RECORDS TO USE below:
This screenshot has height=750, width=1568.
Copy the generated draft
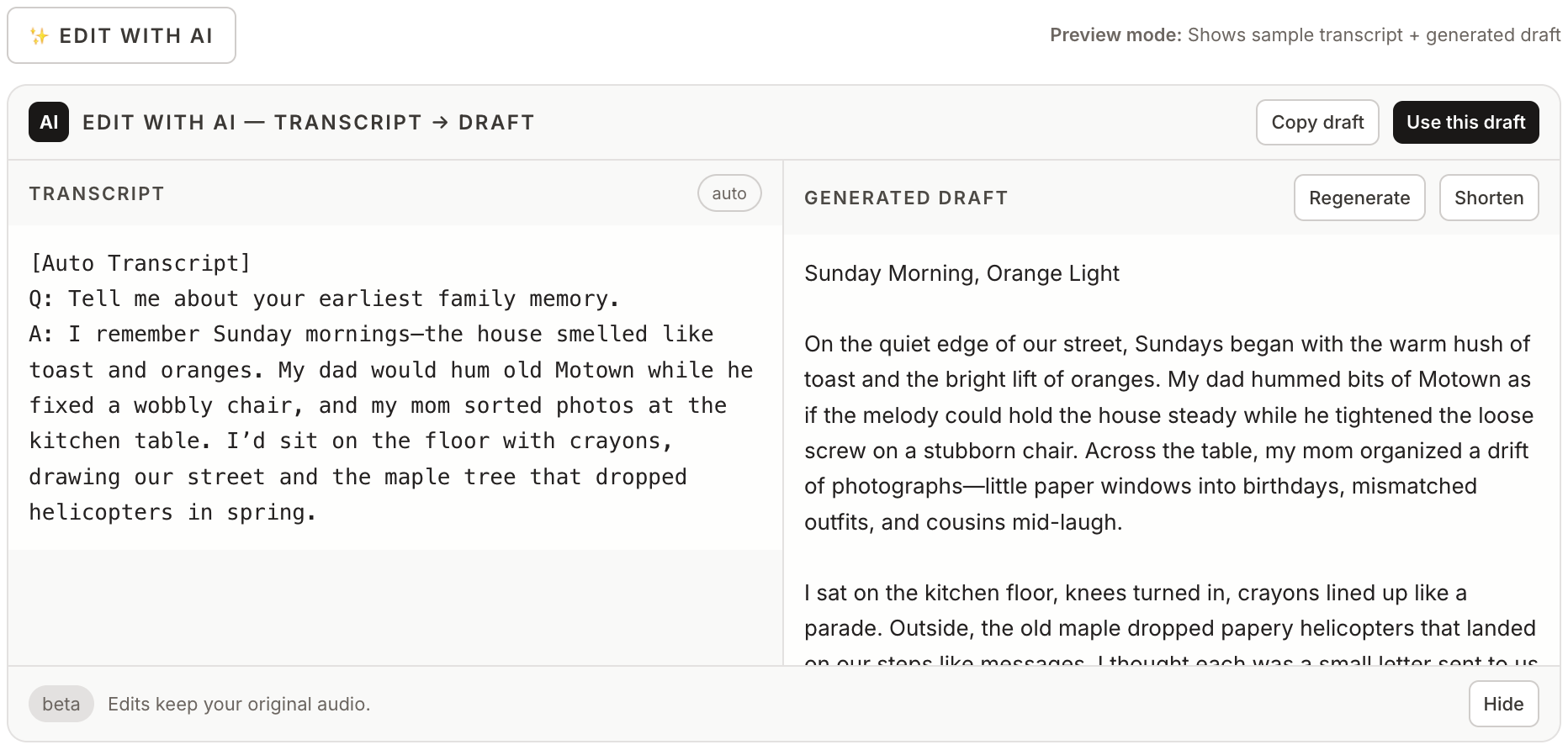[1317, 122]
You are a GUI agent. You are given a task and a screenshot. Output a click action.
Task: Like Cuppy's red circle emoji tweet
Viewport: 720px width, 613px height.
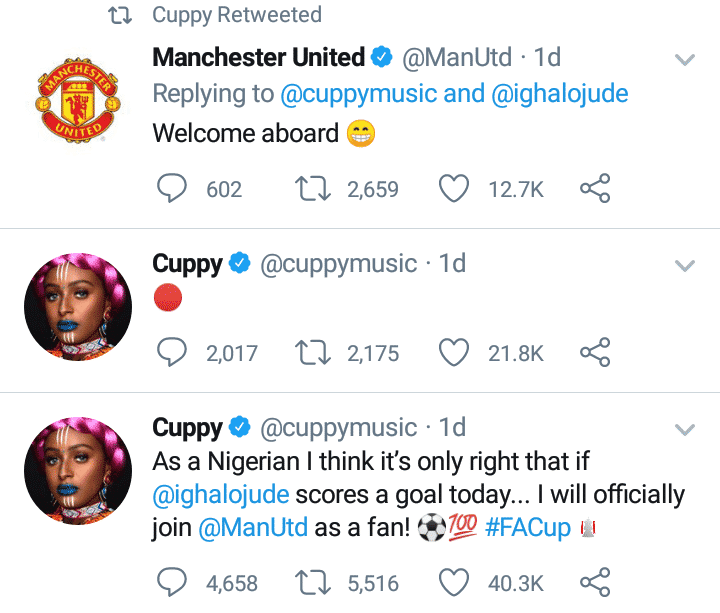455,352
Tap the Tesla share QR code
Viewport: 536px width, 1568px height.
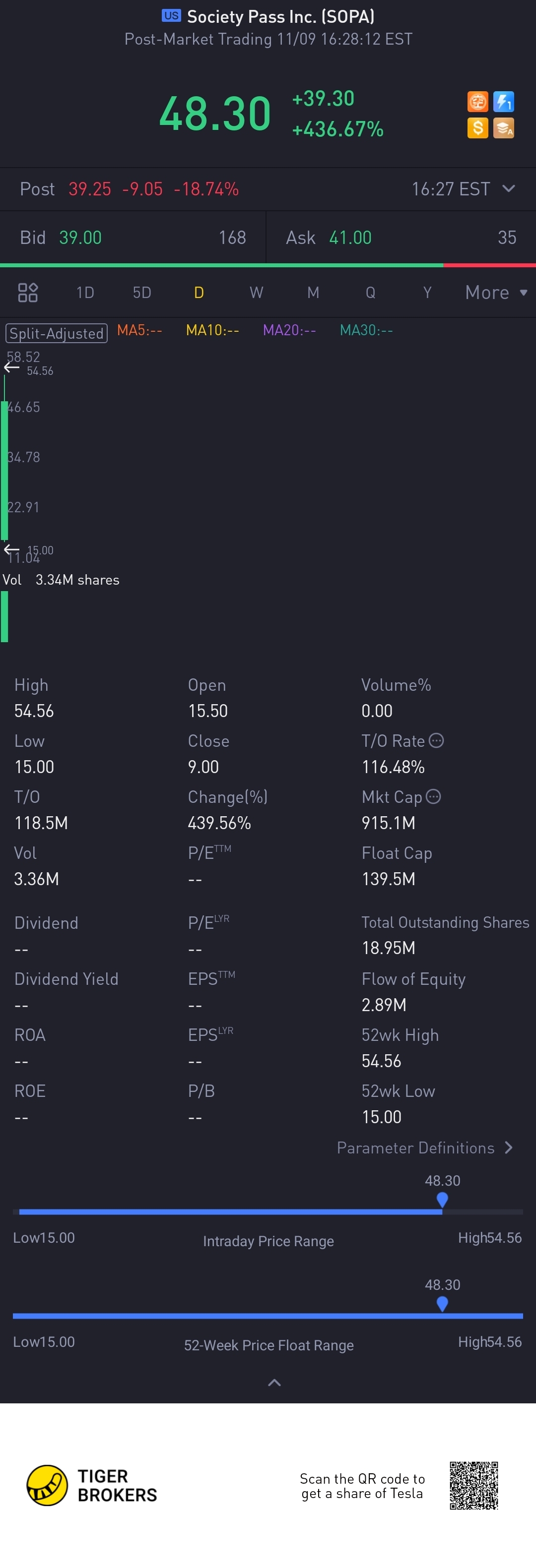[x=474, y=1485]
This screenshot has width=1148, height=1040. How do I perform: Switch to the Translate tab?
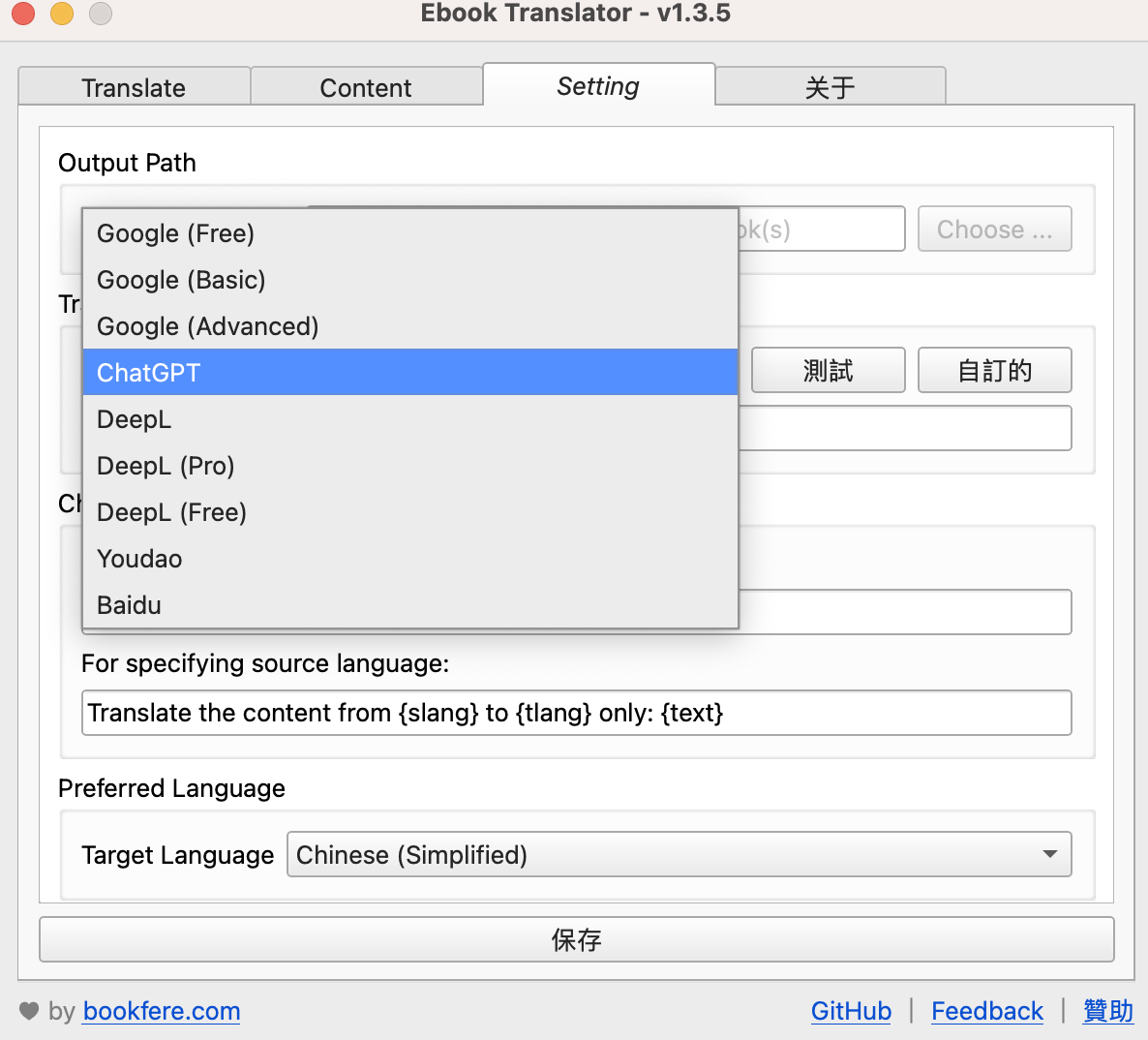click(x=134, y=87)
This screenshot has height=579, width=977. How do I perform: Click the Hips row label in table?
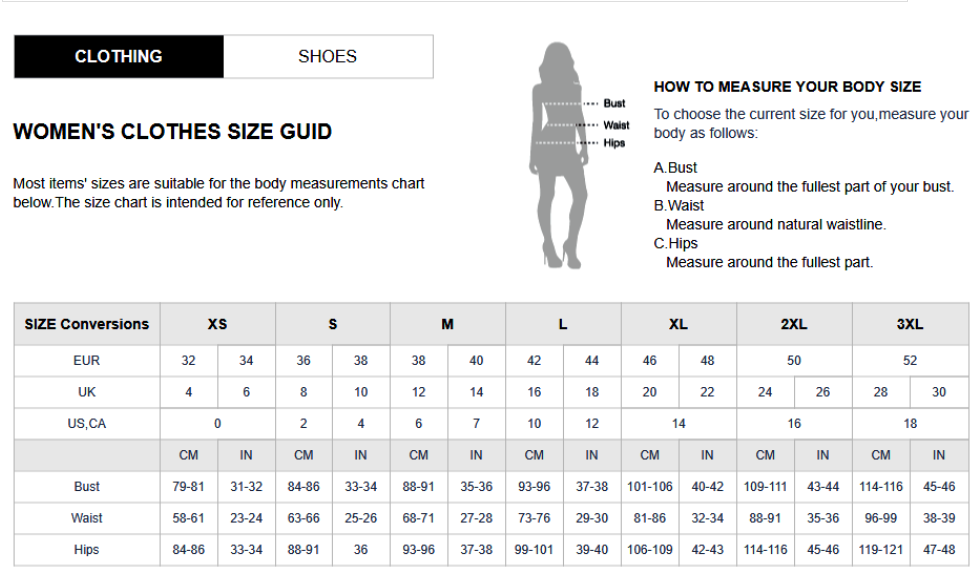pos(87,550)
End of RECORDS TO USE.
• [PROMPT] One exact copy of the data, no pictures: write it out line for line.

• [ANSWER AREA]
This screenshot has height=750, width=1568.
Copy the generated draft
[1317, 122]
You are a GUI agent. You are given a task and a screenshot. Output a click action.
Task: Like Cuppy's red circle emoji tweet
Viewport: 720px width, 613px height.
455,352
Tap the Tesla share QR code
Viewport: 536px width, 1568px height.
[x=474, y=1485]
This screenshot has width=1148, height=1040. How do I perform: Switch to the Translate tab?
click(x=134, y=87)
This screenshot has height=579, width=977. How do I perform: Click the Hips row label in table?
pos(87,550)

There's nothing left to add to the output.